Key features of blogs
A defining feature of a blog is the order in which posts are arranged on the site. A blog is primarily a website that is frequently updated with new posts. The posts are arranged in reverse chronological order, with the most recent entry at the top of the blog (Paquet, 2003; Ward, 2004). In addition to this feature, Paquet (2003) described four other characteristics of a blog: personal editorship; hyperlinked post structure ; archival features and free, public access to the content.
Personal authoring of blog posts often utilises text, hyperlinks, pictures and graphics. With the availability of high bandwidth and storage space, blogs may also be populated with posts containing video clips and audio clips. Some blog owners may improve the interactivity of their blogs by utilising the comment feature. The comment feature allows readers to respond to a post by leaving their comments and opinions on the post.
Blogs have very strong archival features. Within blogs, posts are automatically archived and the archived content is searchable and retrievable through the input of keywords using the search function. In the blogosphere, Rich Site Summary (RSS, also known as Really Simple Syndication) feed is another feature available in many blog engines. With a RSS aggregator (e.g. Bloglines from http://www.bloglines.com), readers of a blog can subscribe to the feeds to keep track of new posts in the blog. With RSS, one can obtain updates in multiple blogs without actually visiting the blogs through a web browser.
Figure 1 below is a screenshot showing some common features of a blog.

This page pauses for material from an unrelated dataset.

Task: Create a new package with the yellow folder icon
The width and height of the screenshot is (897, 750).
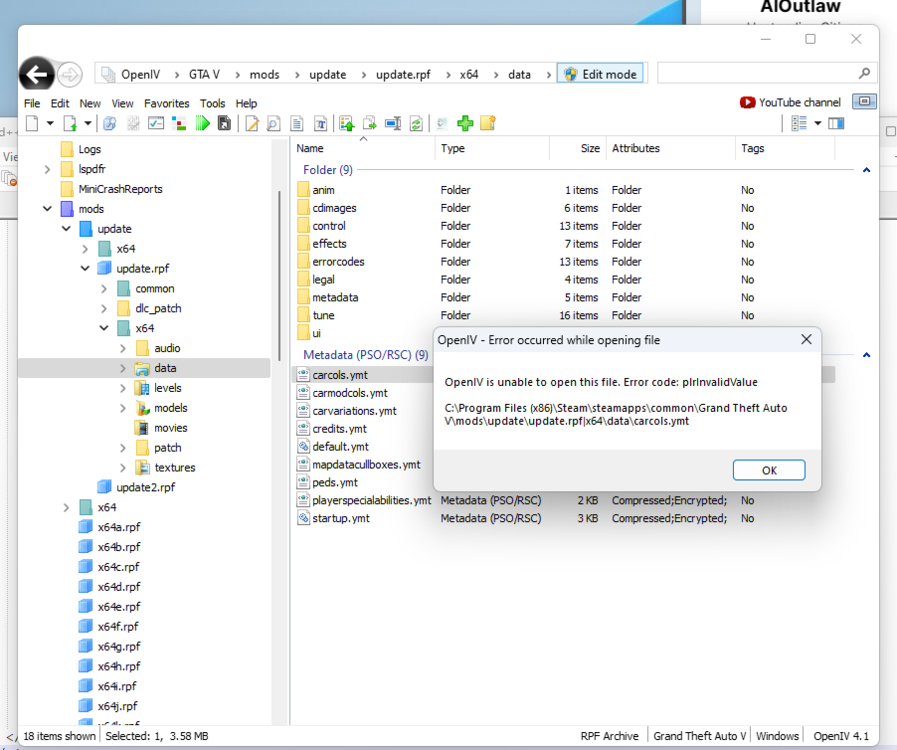Action: click(x=488, y=123)
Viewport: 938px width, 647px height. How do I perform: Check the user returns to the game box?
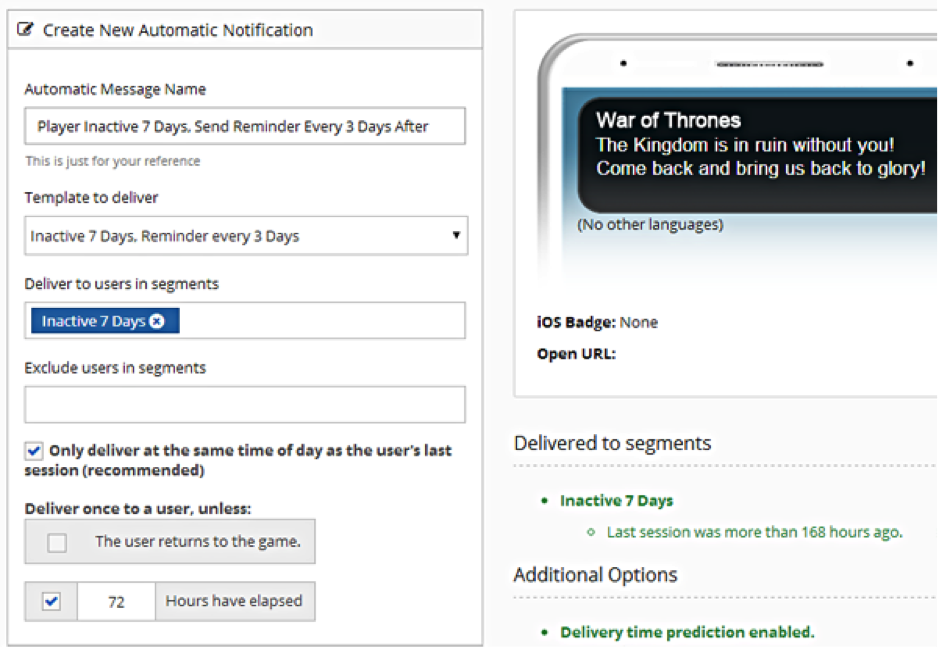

The ease of creating and maintaining a blog
A blog can be created with 3 or fewer steps in less than 10 minutes. The practice is similar to composing an email. Updating a blog with new posts requires only a few mouse clicks. Owning a blog is made possible with the availability of free or inexpensive weblogging services, such as Pitas, Livejournal and Pyra Labs’ Blogger.com. These easy-to-use services have resulted in the fast and astounding growth in the number of blogs. (Paquet, 2003).
After a blogger has updated his/her blog, the blogging platform automatically archives posts and replaces them with the latest content on the front page. This is done without the need for any user intervention.
The potential of blogs for teaching & learning
This section presents the theoretical underpinnings for using blogs for teaching and learning. Some promising results of the use of blogs are highlighted to illustrate the educational benefits that could be brought about by blogging.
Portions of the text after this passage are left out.